> [YOUR ASSIGNMENT]:
What must be returned is the number of lines in the records holding the word "agent", with no other text.
►
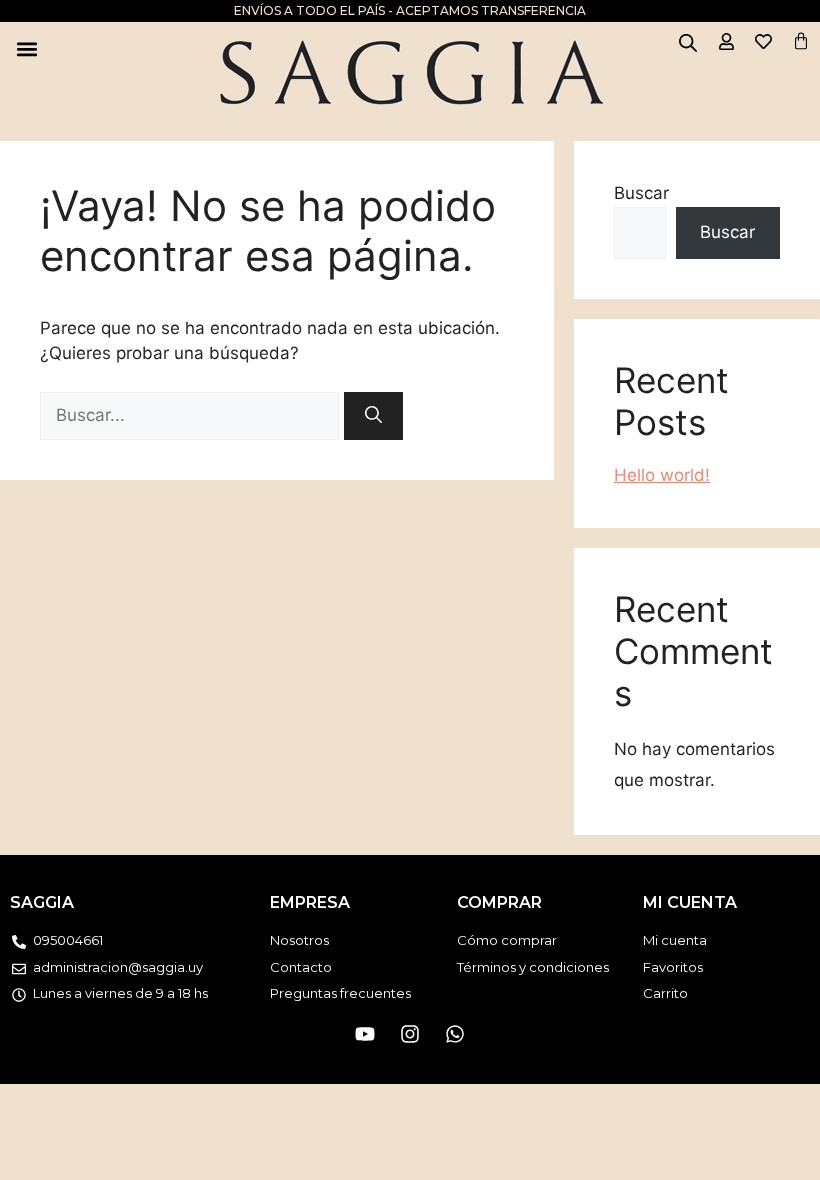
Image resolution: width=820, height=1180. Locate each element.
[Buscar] (373, 416)
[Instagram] (410, 1034)
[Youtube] (365, 1034)
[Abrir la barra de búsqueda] (688, 43)
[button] (26, 48)
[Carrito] (801, 41)
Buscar (641, 193)
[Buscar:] (192, 415)
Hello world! (662, 475)
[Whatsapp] (455, 1034)
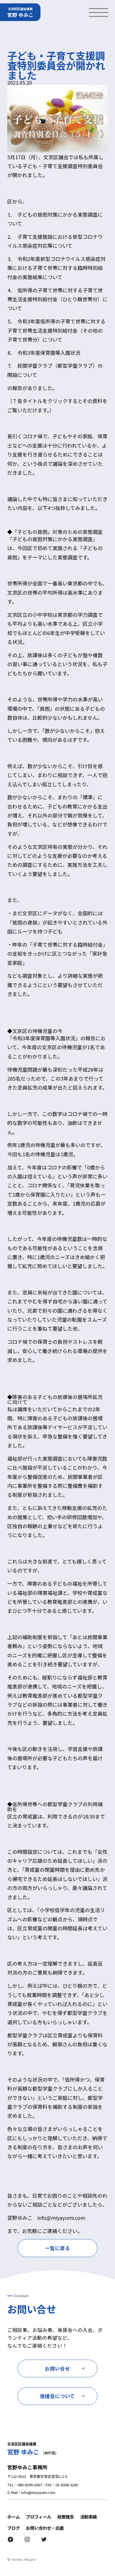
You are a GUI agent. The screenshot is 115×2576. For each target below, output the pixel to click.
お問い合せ (57, 2368)
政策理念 (65, 2517)
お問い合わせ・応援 (45, 2528)
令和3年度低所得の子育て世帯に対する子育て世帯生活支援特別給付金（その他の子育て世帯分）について (56, 330)
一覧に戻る (57, 2247)
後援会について (57, 2395)
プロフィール (38, 2517)
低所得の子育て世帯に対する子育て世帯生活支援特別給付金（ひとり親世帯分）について (57, 299)
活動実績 (88, 2517)
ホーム (13, 2517)
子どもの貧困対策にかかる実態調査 (52, 539)
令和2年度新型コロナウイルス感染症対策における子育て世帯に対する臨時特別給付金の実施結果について (56, 268)
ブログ (13, 2528)
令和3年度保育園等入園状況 (48, 352)
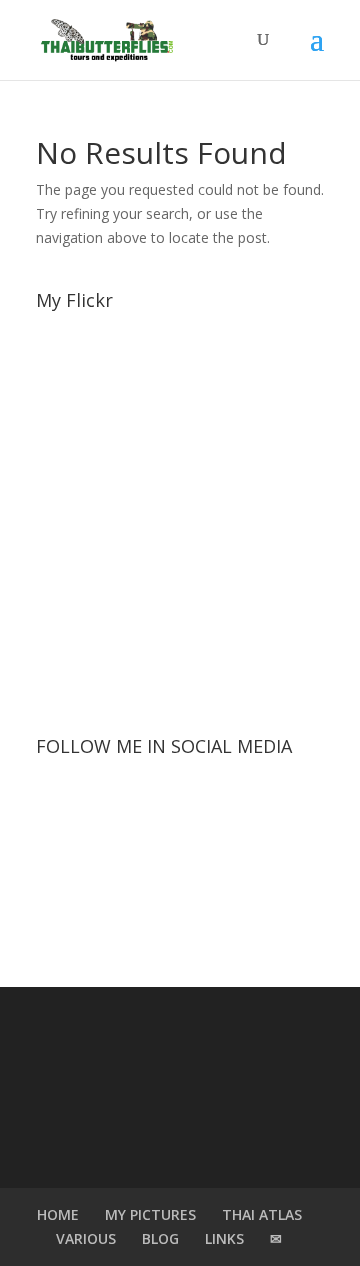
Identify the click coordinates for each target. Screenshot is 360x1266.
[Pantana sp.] (58, 519)
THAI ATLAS (262, 1214)
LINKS (224, 1238)
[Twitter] (180, 806)
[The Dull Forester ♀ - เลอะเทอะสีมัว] (58, 694)
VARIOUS (86, 1238)
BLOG (160, 1238)
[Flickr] (223, 888)
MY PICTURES (150, 1214)
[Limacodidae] (58, 431)
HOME (58, 1214)
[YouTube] (137, 888)
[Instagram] (266, 806)
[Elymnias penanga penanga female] (58, 475)
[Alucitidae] (58, 343)
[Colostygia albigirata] (58, 387)
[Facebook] (94, 806)
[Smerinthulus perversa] (58, 650)
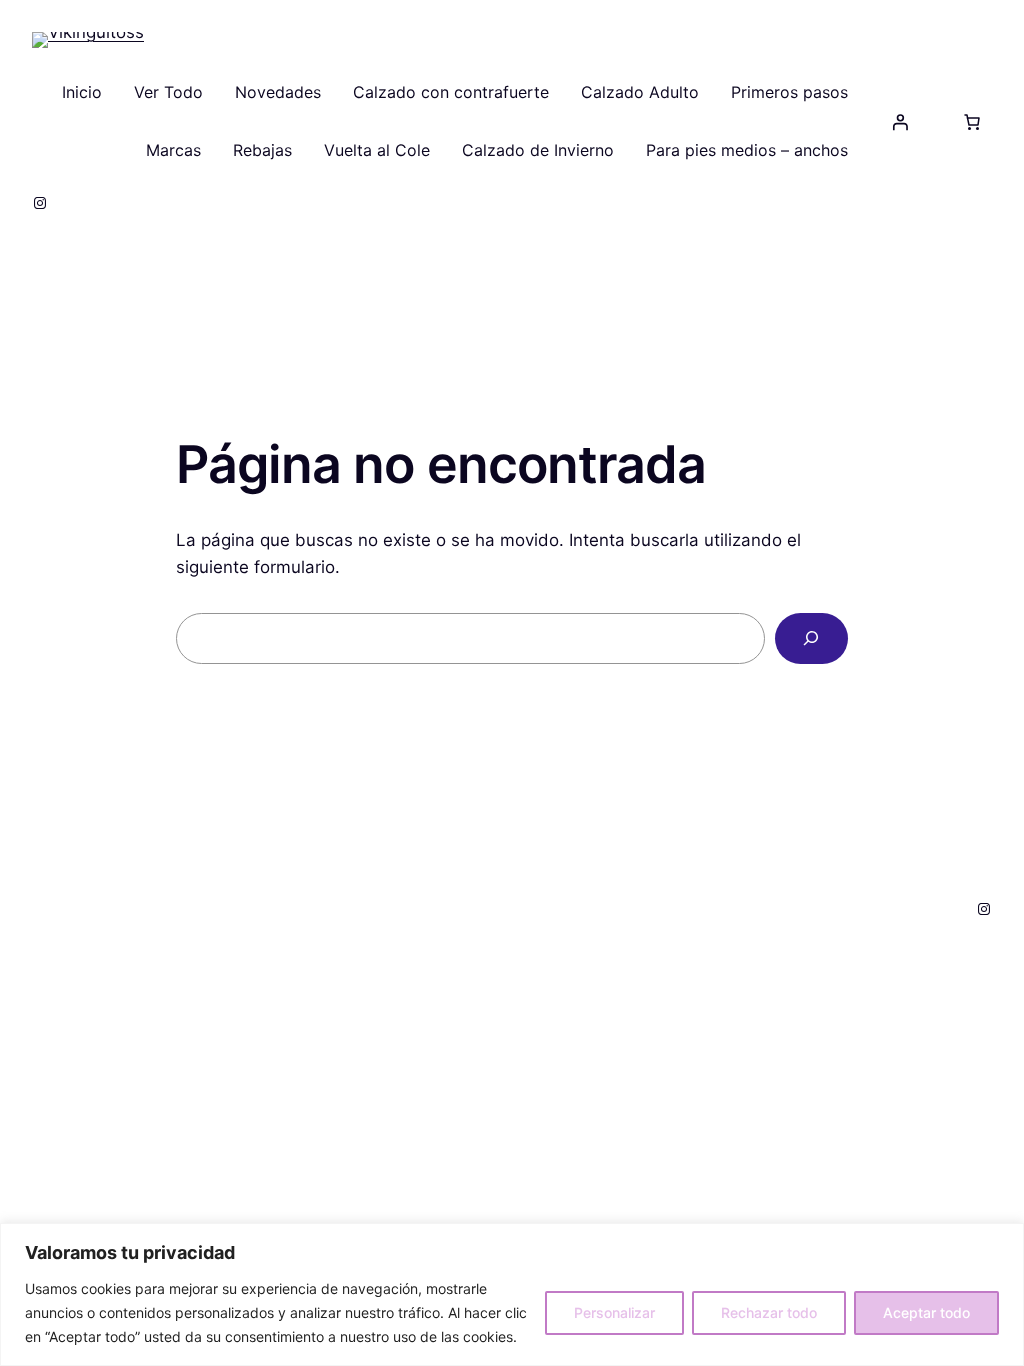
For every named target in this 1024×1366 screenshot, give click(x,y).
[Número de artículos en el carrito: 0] (972, 122)
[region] (512, 1294)
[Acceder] (900, 122)
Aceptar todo (926, 1312)
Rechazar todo (769, 1312)
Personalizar (614, 1312)
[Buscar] (811, 638)
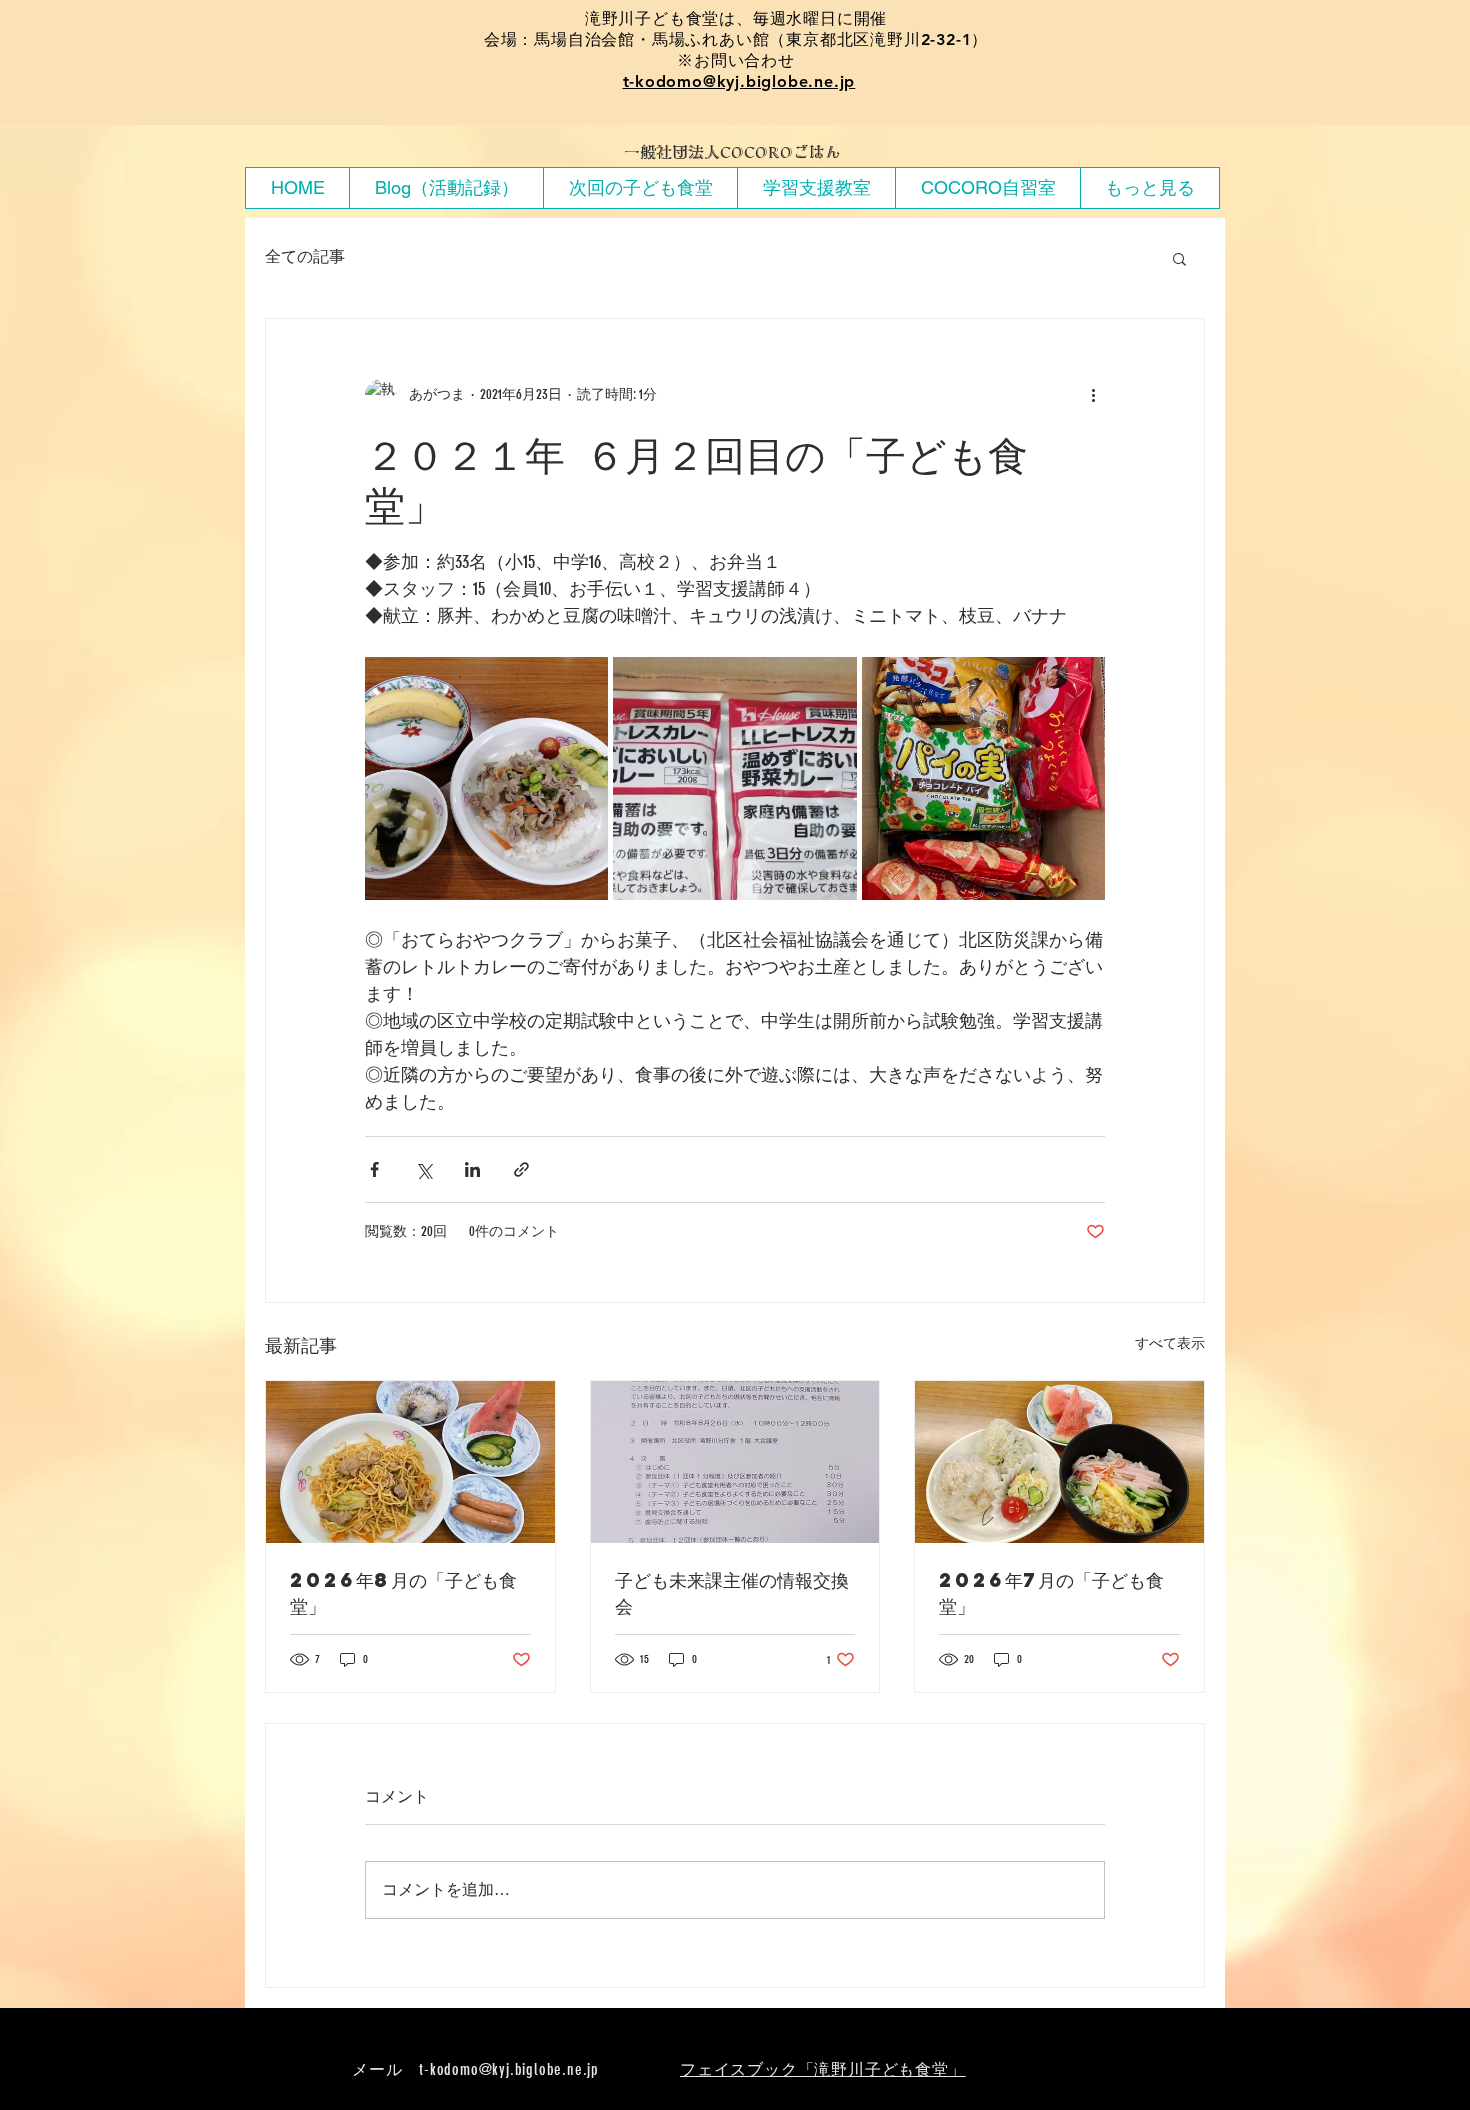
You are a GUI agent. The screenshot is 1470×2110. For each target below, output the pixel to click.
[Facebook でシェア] (374, 1169)
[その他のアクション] (1093, 395)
◄
> [TASK RESPONSE]:
2